Um Vaso Cheio de Lírios

- Vai trabalhar para a casa dos Infantis, disse ela. Vais ver que vais ver gostar, disse ela. - imitando a voz da tia - Bem, não estou a gostar nem um bocado. Isto é escravatura.

Pontapeou uma folha seca no chão do pátio, enquanto se deslocava para o canteiro seguinte. Como o novo caseiro, uma das suas tarefas, era regar as flores no jardim. Especialmente, os lírios, que estavam na entrada.

Como a patroa tinha dito, enquanto vestia o vison para sair, os lírios recebiam os convidados, mesmo antes de as pessoas o conseguirem fazer.

Estranha mulher... - pensou

Ele tinha estado a manhã toda agachado ou de joelhos, a cavar e a podar, sob o sol escaldante de verão. O suor escorria-lhe pela fronte e a t-shirt estava molhada como se tivesse sido passada por água.

Quando chegou ao canteiro dos lírios suspirou de alívio.

- Ao menos já estou no último. Penso que poderei descansar depois disso.

Ao acabar, sentou-se numa das bordas do canteiro.

- O último mas espero que não seja o menos importante, oh marmelo...

O rapaz levantou-se num salto e procurou pela voz a toda a sua volta.

- Aqui em baixo, onde estavas sentado.

- Um.. um.. um vaso que fala?!

- Um vaso? Mas qual vaso, pá? Onde é que já viste um vaso falar?

Ele olhou para os Lírios e um deles tinha uma folha verde colocado sobre a sua flor. Quase que podia jurar que abanava as suas pétalas, também.

- Isso é só rude...

- É o que é. - disse o Lírio - Experimenta viver uma vida sem conseguires sair do lugar e todas as pessoas que passam se aproximam para cheirar. Com o nariz. Isso é, tipo... na cara. Gostavas de ter caras em cima de ti o dia todo?

- Não. De todo. Muita gente cheira mal da boca...

- Vês? Agora estás a pensar...

A flor rodou ligeiramente para apanhar melhor o sol. O vaso pareceu estremecer um pouco.

- Há algo que te preciso contar antes que a minha voz mensal se esgote.
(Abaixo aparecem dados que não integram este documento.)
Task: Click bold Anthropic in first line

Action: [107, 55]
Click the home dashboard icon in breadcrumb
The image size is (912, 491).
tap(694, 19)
Após o qual voltarei a ser apenas uma flor.

- Só falas uma vez por mês? - disse o rapaz

- Sim, sim, mas isso não é o que importa agora.

- O que é? A tua terra não tem estrume suficiente? Podemos resolver isso...

Um riso falso ecoou do vaso.

- Muito engraçado mas devias mesmo ouvir o que tenho para te dizer...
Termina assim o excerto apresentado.